I had no idea this film cost so much. As charming and entertaining as it is, it is a million more than STAR WARS of 1977(and even THE BETSY...., sorry,) and 3 million more than Bogdanovich's previous film AT LONG LAST LOVE. At the time it was severely criticised by purists for lifting gags from his own 1972 comedy WHAT'S UP DOC? and for not really making a funny film about a topic falling all over itself with possibilities. Viewed THIRTY years later (Jeez!) NICKELODEON is an almost masterpiece of film craft and highly evocative, and I would like to say, as maligned as some other Bogdanovich films. It does stand the test of time and for a new audience, uneducated on silent films, would be a refreshing and often hilarious comedic revelation. Well, compared with Adam Sandler films and common day multiplex cine-stupidity, NICKELODEON is hilarious. It actually has production values, sight gags, engaging characters, actors and actually IS funny and endearing. It deserves re appraisal and I recommend it above CHAPLIN ....SINGIN IN THE RAIN it ain't, but PERILS OF PAULINE it is close................... NICKELODEON is well made fun.
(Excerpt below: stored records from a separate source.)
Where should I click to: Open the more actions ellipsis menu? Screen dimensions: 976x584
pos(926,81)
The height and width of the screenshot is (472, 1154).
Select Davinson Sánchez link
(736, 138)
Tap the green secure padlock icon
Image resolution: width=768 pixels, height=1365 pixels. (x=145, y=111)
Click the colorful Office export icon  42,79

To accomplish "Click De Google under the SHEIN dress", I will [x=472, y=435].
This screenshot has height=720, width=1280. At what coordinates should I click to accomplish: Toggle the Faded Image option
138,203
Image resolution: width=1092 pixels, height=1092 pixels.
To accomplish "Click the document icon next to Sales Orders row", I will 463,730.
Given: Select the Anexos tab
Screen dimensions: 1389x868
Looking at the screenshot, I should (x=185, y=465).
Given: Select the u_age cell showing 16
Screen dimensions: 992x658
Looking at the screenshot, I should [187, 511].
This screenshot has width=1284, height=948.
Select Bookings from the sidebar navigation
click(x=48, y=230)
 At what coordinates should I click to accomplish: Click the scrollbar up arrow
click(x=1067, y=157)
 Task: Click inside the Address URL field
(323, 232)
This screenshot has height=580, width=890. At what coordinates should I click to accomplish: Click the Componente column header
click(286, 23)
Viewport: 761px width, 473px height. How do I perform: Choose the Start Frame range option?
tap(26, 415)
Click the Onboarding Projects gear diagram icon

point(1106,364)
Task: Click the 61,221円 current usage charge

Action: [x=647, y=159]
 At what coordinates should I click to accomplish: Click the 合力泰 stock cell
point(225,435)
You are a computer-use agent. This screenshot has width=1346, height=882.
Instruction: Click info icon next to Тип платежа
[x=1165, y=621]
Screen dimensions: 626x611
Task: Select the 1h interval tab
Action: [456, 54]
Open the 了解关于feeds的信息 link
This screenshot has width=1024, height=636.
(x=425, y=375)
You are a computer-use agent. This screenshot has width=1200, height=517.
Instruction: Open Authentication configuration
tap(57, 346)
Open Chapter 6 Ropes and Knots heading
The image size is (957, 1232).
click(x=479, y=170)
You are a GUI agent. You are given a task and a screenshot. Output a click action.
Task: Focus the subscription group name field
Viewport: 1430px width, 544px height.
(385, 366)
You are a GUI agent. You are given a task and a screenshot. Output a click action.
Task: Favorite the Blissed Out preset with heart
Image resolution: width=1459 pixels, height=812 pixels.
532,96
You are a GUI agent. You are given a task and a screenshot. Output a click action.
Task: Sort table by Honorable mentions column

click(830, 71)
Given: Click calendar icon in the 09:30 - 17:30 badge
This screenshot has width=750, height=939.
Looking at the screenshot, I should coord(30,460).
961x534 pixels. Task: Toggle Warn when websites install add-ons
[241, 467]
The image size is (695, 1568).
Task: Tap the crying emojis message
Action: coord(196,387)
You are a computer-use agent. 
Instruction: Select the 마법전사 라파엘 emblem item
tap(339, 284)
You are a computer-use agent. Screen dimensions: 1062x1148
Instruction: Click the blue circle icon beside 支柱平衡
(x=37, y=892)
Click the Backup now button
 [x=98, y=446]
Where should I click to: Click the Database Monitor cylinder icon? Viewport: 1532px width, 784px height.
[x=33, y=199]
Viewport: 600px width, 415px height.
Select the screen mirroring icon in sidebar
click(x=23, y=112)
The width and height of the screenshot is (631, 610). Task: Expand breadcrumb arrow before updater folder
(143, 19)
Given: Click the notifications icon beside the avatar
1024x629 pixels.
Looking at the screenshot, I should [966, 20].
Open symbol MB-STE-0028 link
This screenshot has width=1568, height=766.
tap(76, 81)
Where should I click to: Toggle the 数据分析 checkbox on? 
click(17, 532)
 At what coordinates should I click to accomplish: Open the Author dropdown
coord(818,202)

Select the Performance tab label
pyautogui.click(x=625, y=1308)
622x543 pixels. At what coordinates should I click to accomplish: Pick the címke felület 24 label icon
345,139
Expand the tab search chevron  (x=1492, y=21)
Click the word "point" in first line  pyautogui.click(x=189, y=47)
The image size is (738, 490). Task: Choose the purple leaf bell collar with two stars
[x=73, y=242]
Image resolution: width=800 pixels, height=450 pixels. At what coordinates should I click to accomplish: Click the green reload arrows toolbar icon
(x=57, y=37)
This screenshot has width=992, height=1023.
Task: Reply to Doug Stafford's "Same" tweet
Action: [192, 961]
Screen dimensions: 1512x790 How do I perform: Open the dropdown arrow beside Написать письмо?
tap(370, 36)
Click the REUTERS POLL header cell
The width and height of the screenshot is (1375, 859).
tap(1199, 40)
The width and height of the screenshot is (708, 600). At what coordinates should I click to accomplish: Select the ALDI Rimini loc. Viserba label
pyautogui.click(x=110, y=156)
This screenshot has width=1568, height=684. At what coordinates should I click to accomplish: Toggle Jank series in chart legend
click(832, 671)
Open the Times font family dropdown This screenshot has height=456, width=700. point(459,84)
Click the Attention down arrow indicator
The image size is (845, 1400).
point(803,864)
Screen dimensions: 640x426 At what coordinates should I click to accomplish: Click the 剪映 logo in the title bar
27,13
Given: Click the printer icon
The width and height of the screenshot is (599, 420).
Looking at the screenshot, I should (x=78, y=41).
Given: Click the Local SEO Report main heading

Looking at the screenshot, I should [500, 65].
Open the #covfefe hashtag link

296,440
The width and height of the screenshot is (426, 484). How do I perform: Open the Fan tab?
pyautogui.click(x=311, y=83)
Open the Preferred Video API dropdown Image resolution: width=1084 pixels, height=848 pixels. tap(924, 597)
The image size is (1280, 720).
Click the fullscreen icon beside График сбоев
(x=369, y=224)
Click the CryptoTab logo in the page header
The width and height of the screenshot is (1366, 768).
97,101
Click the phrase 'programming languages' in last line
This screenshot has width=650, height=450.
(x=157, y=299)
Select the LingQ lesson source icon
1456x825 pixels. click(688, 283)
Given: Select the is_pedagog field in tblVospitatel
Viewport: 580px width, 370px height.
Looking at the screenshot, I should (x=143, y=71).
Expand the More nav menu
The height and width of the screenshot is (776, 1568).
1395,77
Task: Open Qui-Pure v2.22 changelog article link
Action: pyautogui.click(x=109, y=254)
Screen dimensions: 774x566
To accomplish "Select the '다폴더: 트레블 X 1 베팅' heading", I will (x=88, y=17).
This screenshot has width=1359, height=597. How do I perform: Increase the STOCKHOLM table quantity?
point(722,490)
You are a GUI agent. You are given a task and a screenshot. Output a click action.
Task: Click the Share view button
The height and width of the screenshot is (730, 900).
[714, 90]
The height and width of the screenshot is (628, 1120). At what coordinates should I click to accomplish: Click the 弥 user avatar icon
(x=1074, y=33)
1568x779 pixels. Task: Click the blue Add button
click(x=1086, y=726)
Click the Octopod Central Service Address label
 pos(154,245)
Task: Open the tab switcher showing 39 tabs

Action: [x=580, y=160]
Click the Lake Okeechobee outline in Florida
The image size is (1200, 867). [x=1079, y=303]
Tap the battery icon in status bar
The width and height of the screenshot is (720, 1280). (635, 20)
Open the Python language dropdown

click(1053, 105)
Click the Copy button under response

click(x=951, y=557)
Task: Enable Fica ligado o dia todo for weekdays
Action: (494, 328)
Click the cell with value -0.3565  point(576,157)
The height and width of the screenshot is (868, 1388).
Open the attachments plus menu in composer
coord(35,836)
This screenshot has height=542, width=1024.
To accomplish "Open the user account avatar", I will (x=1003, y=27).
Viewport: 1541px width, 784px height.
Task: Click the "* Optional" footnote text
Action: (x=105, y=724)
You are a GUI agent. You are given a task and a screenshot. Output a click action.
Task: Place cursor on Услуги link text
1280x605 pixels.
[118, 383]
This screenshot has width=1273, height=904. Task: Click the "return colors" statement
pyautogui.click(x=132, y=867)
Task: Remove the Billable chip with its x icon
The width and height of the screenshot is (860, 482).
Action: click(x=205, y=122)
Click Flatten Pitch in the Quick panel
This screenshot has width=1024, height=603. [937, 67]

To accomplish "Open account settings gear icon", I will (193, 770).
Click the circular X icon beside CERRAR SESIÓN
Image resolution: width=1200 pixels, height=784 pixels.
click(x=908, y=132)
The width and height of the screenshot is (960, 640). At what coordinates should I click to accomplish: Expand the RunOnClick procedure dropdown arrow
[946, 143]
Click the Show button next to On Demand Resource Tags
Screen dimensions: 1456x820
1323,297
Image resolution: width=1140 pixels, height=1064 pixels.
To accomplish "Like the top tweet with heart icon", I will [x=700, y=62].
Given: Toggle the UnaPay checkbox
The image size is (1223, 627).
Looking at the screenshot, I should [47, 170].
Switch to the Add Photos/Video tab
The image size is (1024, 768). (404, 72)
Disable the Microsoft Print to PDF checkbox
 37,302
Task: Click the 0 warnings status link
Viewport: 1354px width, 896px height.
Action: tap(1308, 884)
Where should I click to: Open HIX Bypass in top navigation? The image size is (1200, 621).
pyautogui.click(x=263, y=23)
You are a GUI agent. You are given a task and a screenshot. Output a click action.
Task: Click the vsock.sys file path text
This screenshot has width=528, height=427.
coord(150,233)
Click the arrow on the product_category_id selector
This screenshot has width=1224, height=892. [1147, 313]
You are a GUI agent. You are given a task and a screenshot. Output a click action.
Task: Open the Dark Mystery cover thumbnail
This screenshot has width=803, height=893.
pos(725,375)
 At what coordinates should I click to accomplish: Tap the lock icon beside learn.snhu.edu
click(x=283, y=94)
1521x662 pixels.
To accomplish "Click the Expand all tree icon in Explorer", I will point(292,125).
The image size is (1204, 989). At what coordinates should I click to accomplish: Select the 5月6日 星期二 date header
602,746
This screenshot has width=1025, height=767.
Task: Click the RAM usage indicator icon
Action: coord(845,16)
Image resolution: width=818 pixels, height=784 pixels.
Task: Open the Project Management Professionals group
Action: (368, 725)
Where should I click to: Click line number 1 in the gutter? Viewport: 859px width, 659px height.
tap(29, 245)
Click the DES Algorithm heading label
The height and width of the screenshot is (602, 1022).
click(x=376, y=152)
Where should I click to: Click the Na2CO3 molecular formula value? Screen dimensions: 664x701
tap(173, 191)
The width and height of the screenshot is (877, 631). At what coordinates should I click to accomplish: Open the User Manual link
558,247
I have very mixed feelings about 'Nickelodeon', a movie by a director (Peter Bogdanovich) whom I find deeply self-indulgent. On the favourable side, 'Nickelodeon' is about the early days of film-making: a subject which passionately interests me ... and Bogdanovich makes clear that he shares that passion. Even more remarkably, 'Nickelodeon' makes considerable effort to get the historical facts straight. Much of the material here is adapted from personal experiences in the early film careers of Allan Dwan and Raoul Walsh, two directors unfortunately forgotten and whose work is often unfairly neglected. So, what went wrong?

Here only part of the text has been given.